An important story today from Bloomie:
Federal Reserve Chairman Ben S. Bernanke and his colleagues are suffering through their own form of cognitive dissonance: revealing new concerns about the economy’s long-term prospects even as they forecast faster growth in 2014.
Bernanke has portrayed the past few years’ deceleration in productivity as temporary. In an argument also espoused by Fed Vice Chairman Janet Yellen, nominated to succeed him next year, he suggested companies were forced to add workers even though economic growth was slow because they cut payrolls so much during the recession.
Worker productivity, a key component of an economy’s health, has risen at an annual clip of 1 percent during the last four years, as the U.S. has struggled to recover from the worst recession since the Great Depression. That’s less than half the 2.2 percent average gain since 1983, according to data from the Labor Department in Washington.
“Slower growth in productivity might have become the norm,” the central bankers noted at their Oct. 29-30 meeting, according to the minutes released last week. That’s a switch from past comments by Bernanke that the deceleration probably was temporary and would end as the expansion continued.
A combination of forces may be at work. Chastened by the deep economic slump, corporate executives have reduced spending plans for factories, equipment, research and development. Startup businesses have been held back as would-be entrepreneurs find it harder to get financing from still-cautious lenders. And out-of-work Americans have seen their skills atrophy the longer they’re without jobs.

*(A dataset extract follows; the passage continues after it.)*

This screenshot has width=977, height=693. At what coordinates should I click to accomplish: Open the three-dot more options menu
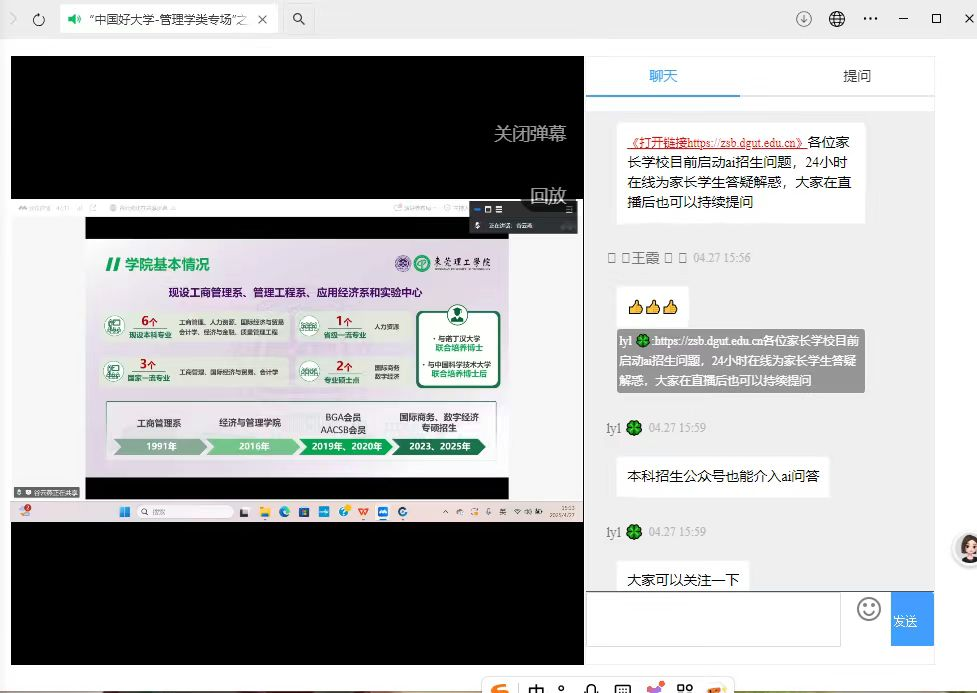[870, 19]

In other words, de-industrialisation. Western economies haven’t really produced any startling innovations for decades. There’s the internet and digitisation of course, but these are largely distributional innovations – like a new way to buy – not new methods for producing more widgets more swiftly to produce higher standards of living. And when you put them in the context of the kind of lifestyle transforming innovations of the post-war period they are vapid by comparison.
Welcome to the decline of the West as it bleeds its productivity generating capacities to the developing world:
“We’re in a slow-growth period of unknown duration,” said Edmund Phelps, a professor at Columbia University in New York and winner of the 2006 Nobel prize in economics.
In his latest book, “Mass Flourishing: How Grassroots Innovation Created Jobs, Challenge and Change,” Phelps argues that the U.S. has become sclerotic as entrenched corporate interests have stifled innovation.
…That, in turn, would have far-reaching implications for policy makers, company executives, working Americans and investors. Fed officials would need to be more alert to inflation risks if growth picked up. Lawmakers would face even more difficulties reducing the budget deficit because tax receipts would be lower. Companies might have to settle for reduced revenue, employees for smaller paychecks and investors for diminished returns as a result of the slower expansion.
Nah, that’s rear view mirror stuff. As skills atrophy, capacity languishes and developing nation productivity rollicks along, there is still plenty of disinflation in the system. The inflation is where we all know it to be, in asset prices, in a convulsive and repeated attempt to generate the growth that just won’t come through the sustainable channels of yesteryear. As Larry Summers declared recently, via Paul Krugman:
[H]ow can you reconcile repeated bubbles with an economy showing no sign of inflationary pressures? Summers’s answer is that we may be an economy that needs bubbles just to achieve something near full employment — that in the absence of bubbles the economy has a negative natural rate of interest. And this hasn’t just been true since the 2008 financial crisis; it has arguably been true, although perhaps with increasing severity, since the 1980s.
Australia, too, has this disease though we are perhaps fortunate to have an economy so bogged down in layers of government and interests that another period of high productivity growth may be possible. Ecological business is another frontier with great possibilities to generate productivity gains.
If only we had the courage to pursue either.